In a significant step toward its goal of full profitability, CRED reported its financial results for FY25 on January 29, 2026, highlighting a dramatic reduction in its operating burn.
The Bengaluru-based fintech unicorn saw its operating losses shrink by 51% to ₹298 crore, down from ₹609 crore in the previous fiscal year. While the company remains loss-making on a net basis due to non-cash expenses like ESOPs and depreciation, the sharp decline in operating loss suggests that its high-margin financial services are successfully subsidizing its lifestyle offerings.
1. Financial Highlights: FY25 vs. FY24
CRED’s strategy of “monetizing the affluent” showed clear momentum, with average revenue per user (ARPU) hitting a new high for the Indian fintech sector.
| Key Metric | FY24 (Actual) | FY25 (Reported) | Change (YoY) |
| Operating Revenue | ₹2,473 Crore | ₹2,735 Crore | ↑ 16% |
| Operating Loss | ₹609 Crore | ₹298 Crore | ↓ 51% |
| Total Net Loss | ₹1,644 Crore | ₹1,457 Crore | ↓ 11.5% |
| Gross Margin | ~70% | ~70% | Stable |
2. Key Drivers of Improved Unit Economics
The 51% reduction in operating loss was primarily driven by a shift in how members use the “super-app” and a reduction in customer acquisition costs.
- The “3-Product” Rule: Approximately 45% of active members now use three or more CRED products (such as Credit Card Payments, CRED Cash, and CRED Garage). This cross-utilization drove ARPU to ₹2,000, the highest in the Indian payments ecosystem.

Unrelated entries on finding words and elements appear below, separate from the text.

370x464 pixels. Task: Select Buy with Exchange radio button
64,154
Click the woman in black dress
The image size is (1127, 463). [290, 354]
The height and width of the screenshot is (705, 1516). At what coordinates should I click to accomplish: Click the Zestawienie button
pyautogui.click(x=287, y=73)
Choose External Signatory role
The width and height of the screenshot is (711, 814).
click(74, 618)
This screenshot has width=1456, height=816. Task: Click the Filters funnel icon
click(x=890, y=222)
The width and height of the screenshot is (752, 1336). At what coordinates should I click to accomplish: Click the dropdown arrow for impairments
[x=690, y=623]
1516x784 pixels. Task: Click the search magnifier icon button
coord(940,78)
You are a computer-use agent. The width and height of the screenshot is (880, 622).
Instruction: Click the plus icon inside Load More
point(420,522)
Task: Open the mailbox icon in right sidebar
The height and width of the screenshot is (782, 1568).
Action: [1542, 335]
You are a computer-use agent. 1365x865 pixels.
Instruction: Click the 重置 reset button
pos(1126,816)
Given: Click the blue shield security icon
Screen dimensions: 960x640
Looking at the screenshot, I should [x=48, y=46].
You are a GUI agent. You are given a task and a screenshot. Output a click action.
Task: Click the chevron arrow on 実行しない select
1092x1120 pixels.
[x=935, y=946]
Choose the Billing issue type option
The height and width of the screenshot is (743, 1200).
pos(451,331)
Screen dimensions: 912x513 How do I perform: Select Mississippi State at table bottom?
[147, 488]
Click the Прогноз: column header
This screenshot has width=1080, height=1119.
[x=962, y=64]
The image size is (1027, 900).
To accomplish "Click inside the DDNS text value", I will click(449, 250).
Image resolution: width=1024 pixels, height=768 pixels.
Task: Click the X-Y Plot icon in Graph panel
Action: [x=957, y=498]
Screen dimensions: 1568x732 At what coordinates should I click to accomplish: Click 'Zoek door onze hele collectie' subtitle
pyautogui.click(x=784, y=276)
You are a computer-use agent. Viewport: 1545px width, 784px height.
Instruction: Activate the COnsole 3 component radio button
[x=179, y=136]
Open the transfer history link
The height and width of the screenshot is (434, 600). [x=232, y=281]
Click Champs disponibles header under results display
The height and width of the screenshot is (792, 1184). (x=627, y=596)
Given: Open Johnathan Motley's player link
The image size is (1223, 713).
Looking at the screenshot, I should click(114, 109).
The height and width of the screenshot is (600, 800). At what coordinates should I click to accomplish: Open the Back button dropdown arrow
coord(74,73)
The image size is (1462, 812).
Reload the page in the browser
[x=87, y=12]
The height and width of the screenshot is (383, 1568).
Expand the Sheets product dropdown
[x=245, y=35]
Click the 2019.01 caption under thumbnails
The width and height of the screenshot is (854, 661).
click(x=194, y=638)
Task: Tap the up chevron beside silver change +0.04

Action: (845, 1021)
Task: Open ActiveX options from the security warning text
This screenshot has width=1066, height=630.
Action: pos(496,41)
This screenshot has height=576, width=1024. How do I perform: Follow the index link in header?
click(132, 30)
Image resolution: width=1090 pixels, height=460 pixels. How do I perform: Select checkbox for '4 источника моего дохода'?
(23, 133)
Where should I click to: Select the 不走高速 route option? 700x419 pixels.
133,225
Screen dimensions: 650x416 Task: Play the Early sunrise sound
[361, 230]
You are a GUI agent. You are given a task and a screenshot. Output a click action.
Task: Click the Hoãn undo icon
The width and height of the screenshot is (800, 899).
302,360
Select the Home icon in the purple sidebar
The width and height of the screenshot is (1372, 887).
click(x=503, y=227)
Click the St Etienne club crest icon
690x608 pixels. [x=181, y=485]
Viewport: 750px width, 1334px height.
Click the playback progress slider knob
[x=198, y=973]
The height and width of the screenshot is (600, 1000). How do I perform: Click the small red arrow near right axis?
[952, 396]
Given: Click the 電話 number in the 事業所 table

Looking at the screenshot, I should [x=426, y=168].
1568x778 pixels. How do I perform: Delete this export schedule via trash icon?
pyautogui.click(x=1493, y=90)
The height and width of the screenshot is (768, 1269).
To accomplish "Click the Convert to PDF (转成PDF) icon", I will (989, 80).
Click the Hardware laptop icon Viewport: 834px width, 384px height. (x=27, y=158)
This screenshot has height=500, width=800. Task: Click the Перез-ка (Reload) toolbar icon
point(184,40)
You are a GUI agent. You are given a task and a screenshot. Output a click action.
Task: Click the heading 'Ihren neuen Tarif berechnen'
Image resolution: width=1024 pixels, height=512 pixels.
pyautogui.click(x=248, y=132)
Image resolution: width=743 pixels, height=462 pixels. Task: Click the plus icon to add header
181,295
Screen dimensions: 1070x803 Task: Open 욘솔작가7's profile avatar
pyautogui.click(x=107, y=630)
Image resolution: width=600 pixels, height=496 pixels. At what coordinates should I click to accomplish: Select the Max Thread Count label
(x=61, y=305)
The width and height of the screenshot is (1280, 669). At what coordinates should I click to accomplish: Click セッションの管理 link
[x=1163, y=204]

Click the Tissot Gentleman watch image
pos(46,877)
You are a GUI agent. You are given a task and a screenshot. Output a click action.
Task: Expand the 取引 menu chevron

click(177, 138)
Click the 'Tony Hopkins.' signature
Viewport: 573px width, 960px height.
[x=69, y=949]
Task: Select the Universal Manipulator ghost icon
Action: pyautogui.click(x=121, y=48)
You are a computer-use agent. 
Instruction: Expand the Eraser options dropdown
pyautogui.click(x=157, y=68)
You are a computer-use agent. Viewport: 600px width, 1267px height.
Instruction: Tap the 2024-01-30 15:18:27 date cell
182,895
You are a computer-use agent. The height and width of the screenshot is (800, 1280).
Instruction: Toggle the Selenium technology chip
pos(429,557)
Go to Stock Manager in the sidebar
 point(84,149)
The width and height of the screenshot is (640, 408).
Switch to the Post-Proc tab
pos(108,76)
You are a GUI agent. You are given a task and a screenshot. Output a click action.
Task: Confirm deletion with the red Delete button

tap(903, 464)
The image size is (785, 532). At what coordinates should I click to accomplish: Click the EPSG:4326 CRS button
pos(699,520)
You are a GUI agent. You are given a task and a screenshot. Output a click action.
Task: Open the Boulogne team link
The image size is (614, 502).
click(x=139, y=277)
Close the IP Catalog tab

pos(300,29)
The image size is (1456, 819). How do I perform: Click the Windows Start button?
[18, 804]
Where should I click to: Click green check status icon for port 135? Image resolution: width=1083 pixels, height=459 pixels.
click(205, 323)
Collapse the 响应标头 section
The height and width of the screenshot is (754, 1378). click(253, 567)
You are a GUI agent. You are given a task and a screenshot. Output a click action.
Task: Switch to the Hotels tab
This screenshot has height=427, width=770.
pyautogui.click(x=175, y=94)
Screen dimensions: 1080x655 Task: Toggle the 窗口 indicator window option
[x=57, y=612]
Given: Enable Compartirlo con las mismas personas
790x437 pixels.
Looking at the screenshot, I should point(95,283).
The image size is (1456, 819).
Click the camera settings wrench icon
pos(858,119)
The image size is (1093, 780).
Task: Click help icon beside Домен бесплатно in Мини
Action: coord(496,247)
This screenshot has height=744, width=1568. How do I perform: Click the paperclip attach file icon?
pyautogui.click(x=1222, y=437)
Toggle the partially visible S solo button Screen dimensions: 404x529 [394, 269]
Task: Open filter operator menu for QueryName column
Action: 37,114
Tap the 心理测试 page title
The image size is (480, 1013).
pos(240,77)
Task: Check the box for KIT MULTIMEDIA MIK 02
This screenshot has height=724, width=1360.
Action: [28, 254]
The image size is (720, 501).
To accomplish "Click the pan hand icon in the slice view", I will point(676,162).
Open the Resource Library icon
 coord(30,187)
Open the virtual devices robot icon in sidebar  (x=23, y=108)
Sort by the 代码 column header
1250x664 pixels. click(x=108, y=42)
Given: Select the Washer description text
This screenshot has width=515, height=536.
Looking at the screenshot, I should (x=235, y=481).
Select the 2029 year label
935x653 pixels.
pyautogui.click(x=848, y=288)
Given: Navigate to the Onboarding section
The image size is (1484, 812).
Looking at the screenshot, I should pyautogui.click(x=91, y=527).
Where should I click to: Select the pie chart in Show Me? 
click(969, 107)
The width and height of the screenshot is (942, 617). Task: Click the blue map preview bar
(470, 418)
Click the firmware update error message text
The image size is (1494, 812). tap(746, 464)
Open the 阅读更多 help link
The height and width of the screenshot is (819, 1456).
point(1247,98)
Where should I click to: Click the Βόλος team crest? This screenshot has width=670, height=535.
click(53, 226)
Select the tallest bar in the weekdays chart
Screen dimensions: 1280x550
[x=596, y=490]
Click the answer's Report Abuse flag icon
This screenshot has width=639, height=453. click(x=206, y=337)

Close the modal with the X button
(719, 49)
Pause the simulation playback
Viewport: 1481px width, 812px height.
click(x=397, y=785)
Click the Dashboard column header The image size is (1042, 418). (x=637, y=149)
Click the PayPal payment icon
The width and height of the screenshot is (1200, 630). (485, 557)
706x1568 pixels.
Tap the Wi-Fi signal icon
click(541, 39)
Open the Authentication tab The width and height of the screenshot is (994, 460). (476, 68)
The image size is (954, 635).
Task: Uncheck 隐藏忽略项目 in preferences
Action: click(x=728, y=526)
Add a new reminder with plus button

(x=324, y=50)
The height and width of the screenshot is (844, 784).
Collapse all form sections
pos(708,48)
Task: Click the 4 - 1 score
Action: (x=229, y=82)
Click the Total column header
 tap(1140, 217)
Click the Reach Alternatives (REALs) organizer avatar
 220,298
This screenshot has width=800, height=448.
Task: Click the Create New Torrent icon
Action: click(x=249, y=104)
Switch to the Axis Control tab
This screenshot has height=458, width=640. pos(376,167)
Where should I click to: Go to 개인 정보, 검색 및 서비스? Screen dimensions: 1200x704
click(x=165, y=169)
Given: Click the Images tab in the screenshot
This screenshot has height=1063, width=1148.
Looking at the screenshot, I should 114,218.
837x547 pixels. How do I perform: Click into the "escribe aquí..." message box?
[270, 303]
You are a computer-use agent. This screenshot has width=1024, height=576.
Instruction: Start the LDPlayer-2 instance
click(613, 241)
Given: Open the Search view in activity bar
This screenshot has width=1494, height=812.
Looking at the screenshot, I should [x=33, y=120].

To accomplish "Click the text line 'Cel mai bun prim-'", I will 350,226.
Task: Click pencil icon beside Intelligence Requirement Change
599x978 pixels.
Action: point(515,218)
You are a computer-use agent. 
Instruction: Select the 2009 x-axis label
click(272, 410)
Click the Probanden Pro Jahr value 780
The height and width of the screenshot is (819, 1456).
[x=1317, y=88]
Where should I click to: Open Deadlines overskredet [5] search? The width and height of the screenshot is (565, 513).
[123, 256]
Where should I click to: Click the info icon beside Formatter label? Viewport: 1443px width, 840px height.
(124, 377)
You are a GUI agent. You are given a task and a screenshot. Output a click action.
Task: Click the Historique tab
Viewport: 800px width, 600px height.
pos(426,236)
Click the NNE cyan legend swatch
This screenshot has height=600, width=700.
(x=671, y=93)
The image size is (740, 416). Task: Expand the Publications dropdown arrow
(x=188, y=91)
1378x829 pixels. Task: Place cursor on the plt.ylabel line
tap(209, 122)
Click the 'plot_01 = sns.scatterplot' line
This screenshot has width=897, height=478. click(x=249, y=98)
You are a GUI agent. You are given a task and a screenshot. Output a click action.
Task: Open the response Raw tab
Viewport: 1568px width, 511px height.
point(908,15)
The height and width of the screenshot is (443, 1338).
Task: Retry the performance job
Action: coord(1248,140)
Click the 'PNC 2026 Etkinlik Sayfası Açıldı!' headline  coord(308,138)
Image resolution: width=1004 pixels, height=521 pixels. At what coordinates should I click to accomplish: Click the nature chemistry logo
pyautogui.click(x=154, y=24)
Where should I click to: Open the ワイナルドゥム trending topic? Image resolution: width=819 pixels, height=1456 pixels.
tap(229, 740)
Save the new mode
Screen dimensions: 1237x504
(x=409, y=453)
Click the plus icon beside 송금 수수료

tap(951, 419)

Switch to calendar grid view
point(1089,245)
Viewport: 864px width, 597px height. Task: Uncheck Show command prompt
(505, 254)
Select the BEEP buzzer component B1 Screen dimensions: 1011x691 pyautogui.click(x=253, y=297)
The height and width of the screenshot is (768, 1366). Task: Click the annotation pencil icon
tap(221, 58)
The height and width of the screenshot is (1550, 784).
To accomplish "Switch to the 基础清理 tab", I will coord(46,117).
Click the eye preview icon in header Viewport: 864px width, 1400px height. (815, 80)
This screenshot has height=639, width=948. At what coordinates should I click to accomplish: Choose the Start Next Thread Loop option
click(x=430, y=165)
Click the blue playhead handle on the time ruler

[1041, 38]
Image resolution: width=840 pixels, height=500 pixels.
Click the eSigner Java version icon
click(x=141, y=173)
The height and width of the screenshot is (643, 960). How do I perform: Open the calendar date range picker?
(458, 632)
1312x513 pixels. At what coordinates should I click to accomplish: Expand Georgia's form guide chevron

- Lending & AUM: Lending remained the primary revenue engine. Managed Assets Under Management (AUM) reached ₹22,000 crore, with a focus on high-credit-score individuals.
- Operational Leverage: Monthly Transacting Users (MTU) grew 14.5% to 1.26 crore, while transaction frequency increased 34%, allowing the company to generate more revenue from the same fixed infrastructure.
- Marketing Efficiency: Following the trend from FY24, CRED continued to slash its marketing spend, relying more on organic growth and the “network effect” of its premium user base.
3. New Product Traction: Money & Garage
FY25 saw the scaling of several newer verticals that are expected to drive 2026 growth:
- CRED Garage: The vehicle management platform now tracks over 6.5 million vehicles, monetizing through insurance renewals, FASTag recharges, and used-car sales via CARS24.
- CRED Money: Launched in late 2024, this asset-tracking tool has reportedly increased user investment activity by 6% to 14% among early adopters.
- Insurance Marketplace: The addition of multiple new insurers to the platform provided a high-margin boost to the services revenue.
4. The “Valuation Reset” and IPO Outlook
Despite the improving financials, CRED faced a reality check in the private markets:
- Series G Funding: In May 2025, CRED raised $72–$75 million led by GIC at a valuation of $3.64 billion. This was a 43% haircut from its 2022 peak of $6.4 billion.
- IPO Timeline: Founder Kunal Shah remains cautious, stating in late 2025 that the company is still “too young” for public markets. However, with the narrowing burn, analysts expect a domestic listing could be on the horizon for late 2027 or 2028.
Conclusion: Path to a Profitable 2026
CRED ends FY25 in its strongest financial position to date. By cutting its operating burn in half while maintaining a high-spending user base, the company has proven that its “luxury club” business model can scale sustainably. For 2026, the focus will be on achieving full-year net profitability, a milestone that would make CRED one of the few Indian unicorns to successfully navigate the transition from a high-burn startup to a profitable financial institution.